Ingrouping and outgrouping , always malleable in our species due to the development of symbolic verbal language and our related evolved ability to imagine, are the basis for all the disputes we see.
Beliefs, and fictional constructs of futures, pasts, and presents arising as partial and incomplete capacity to integrate the many beliefs we acquire, are part of the imaginative capacity which allows our minds to flow between acceptance of others and rejection under stress or the arising to prominence of conflicting beliefs.

It’s all pretty organic and neural, and totally not politics!

I want to go on, but instead, I’ll suggest you look at every social trend and activity, and everything you or anyone thinks or expresses in language as entirely social in nature.
Uncle Dave and others who have lived any significant proportion of their lives in nonsocial surroundings, can tell you that the mind thinks, responds, and operates clearly and consciously in a nonsocial fashion; social interaction or its possibility, or even the imagined possibility, profoundly slows down mental function as it interjects social evaluation into the experience of the present.

So, yeah, we are obligate social, like the wolf, and many other animals.

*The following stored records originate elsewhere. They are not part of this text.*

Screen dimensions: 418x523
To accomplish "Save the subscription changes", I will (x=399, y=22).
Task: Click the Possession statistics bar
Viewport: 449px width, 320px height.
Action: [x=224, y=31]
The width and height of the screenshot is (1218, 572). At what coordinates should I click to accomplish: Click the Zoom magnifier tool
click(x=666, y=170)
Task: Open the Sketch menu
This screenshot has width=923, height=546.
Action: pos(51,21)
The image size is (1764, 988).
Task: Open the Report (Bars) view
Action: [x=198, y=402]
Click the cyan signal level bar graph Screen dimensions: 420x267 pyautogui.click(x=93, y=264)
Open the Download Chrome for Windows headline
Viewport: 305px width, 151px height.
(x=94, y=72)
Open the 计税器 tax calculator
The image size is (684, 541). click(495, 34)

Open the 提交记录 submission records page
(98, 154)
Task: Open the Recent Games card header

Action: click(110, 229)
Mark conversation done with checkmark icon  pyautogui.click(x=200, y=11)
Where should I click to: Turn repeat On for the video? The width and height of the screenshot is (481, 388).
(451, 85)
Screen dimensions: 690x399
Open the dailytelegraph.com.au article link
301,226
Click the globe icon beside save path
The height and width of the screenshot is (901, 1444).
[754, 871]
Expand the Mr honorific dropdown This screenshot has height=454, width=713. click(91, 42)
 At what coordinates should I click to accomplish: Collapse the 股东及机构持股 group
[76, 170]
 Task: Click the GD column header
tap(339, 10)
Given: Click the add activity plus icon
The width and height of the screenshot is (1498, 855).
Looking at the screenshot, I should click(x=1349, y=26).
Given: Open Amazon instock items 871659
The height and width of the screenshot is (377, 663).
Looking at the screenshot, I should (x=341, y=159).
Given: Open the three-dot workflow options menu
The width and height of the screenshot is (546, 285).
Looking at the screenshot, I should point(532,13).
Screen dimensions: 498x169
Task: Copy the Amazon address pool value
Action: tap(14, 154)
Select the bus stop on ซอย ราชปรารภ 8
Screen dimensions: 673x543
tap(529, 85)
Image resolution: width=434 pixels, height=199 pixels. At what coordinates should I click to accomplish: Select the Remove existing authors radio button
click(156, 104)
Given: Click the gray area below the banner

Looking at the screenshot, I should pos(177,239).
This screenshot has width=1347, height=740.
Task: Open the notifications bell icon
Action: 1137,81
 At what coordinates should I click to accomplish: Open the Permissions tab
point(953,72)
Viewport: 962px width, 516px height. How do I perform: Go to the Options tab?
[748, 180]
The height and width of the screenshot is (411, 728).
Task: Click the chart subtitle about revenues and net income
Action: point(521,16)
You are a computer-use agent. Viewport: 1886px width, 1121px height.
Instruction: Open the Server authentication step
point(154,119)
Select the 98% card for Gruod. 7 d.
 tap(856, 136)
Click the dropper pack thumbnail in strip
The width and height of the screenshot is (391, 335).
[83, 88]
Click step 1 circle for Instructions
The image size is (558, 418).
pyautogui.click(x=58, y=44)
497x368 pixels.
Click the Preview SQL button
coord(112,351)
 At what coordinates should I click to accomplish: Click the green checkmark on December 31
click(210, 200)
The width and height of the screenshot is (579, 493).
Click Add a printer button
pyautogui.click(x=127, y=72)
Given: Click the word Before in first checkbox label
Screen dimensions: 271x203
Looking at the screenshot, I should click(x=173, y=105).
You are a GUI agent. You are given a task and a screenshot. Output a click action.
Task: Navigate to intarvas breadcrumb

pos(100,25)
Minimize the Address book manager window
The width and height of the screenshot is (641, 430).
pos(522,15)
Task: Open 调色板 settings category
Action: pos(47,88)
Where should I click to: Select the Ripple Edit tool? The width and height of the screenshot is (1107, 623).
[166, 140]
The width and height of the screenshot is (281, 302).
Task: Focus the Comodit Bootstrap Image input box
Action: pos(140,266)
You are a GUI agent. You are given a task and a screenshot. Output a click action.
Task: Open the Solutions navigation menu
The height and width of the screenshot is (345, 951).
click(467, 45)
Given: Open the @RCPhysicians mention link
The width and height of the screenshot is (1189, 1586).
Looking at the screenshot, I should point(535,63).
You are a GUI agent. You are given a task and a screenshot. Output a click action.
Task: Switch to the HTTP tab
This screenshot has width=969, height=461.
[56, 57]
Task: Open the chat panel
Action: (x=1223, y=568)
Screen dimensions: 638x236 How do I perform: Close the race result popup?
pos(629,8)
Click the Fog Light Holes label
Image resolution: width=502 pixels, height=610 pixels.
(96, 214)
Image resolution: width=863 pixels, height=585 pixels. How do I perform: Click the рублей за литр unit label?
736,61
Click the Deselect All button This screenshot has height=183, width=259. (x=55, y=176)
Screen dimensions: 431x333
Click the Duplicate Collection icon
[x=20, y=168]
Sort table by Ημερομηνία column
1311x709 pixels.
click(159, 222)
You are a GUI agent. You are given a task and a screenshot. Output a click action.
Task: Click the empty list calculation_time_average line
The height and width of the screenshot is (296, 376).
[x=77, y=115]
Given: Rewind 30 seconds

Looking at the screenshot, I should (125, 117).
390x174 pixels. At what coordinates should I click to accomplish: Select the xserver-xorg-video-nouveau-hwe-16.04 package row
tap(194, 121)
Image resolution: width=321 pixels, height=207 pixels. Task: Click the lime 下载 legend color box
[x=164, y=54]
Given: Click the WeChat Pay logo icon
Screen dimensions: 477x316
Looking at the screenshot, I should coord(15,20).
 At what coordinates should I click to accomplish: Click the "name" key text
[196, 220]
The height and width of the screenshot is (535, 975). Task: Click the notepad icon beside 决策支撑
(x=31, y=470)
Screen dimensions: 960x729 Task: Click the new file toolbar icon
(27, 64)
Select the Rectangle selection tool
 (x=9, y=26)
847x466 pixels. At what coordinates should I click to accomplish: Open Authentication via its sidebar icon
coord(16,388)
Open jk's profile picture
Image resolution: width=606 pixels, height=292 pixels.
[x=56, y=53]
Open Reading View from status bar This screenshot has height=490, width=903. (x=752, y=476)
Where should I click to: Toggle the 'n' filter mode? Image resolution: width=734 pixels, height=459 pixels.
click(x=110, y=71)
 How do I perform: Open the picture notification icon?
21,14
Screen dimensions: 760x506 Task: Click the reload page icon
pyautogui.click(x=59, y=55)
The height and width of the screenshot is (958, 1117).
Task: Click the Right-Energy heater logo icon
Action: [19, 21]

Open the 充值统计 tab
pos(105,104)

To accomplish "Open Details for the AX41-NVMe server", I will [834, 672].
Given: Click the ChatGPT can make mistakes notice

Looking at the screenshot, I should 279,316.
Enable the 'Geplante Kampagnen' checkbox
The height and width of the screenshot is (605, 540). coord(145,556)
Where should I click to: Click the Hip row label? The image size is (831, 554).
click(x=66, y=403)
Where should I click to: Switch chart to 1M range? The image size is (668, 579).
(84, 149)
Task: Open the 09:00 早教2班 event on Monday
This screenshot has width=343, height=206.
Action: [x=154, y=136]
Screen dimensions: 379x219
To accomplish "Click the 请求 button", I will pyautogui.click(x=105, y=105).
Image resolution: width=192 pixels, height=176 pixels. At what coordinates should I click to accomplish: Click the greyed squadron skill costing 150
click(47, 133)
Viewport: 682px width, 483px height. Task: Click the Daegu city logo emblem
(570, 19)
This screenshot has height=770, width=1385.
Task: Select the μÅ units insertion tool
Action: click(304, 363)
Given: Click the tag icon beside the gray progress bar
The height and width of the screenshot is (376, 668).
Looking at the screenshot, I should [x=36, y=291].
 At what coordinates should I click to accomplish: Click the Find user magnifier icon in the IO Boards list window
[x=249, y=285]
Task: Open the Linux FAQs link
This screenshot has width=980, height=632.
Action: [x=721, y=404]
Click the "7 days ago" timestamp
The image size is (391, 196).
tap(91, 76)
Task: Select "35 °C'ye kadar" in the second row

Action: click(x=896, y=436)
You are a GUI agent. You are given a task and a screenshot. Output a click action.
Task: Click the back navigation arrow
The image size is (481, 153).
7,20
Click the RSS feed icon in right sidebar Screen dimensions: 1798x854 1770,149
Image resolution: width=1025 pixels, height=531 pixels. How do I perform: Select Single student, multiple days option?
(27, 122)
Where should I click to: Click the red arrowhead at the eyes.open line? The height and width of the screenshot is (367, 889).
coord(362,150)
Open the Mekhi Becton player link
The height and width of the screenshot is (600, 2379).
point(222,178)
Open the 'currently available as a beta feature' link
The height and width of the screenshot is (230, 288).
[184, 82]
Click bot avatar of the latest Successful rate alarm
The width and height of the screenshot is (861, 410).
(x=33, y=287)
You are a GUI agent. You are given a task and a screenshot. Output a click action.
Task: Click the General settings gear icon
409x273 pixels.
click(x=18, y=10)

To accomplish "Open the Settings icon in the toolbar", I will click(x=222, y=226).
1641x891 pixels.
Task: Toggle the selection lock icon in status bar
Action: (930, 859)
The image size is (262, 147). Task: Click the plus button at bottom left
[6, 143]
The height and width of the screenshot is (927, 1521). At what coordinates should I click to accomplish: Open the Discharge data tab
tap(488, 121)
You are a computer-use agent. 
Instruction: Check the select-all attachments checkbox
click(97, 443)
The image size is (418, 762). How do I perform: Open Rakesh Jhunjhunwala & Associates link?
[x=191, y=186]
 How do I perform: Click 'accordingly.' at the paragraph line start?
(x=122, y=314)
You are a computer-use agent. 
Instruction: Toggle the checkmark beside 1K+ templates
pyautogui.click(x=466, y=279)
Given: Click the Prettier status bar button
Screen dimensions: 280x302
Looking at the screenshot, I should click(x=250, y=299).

I hope you’ll look at the wolf, for instance, and notice how its sociality is seasonal, how each individuality tolerates a certain amount of socializing, how their following their evolved nature keeps them eager for one another’s company while retaining their integrity.
And I hope you’ll notice how they very emotionally control their reproduction in response to their saturation, numbers, and fit, within their active ecosystems.

When you watch human activities and concerns, you just might begin to notice very similar and parallel pressures and responses.

[Some differences lead to different results for us. I often compare humans on Earth to bacteria in a Petri Dish: They will eat everything and defecate themselves toxically out of prominence, and even existence, but any single organism will not really notice even their relatively sudden collapse. That phenomenon – the failure to notice or change course, or care, – has in recent times been called economics; any way of looking that discounts the future, while prophetic for the species, isn’t my cuppa. It isn’t likely that humans will follow a substantially different course than bacteria. I do like to hear the howl of the wolves though, and farther south, the coyotes gabbling and singing.]

* It’s written on the fly (no editor available today, sorry), and the immense terrain involved can’t be covered short of a book. Or three.

David L. Witt - October 20, 2014

The twin third-rails of human population growth and carbon fuel addiction are the most deadly of concepts to bring up – both for the political right and the political left. The social and political implications are nearly insurmountable. At the same time, not taking action is even worse. The mainstream environmental organizations do a fine job at symptom control – save a piece of land here, a species there – but those small (and important) victories will mean what in a human-centric, hot world where wild nature is but a memory?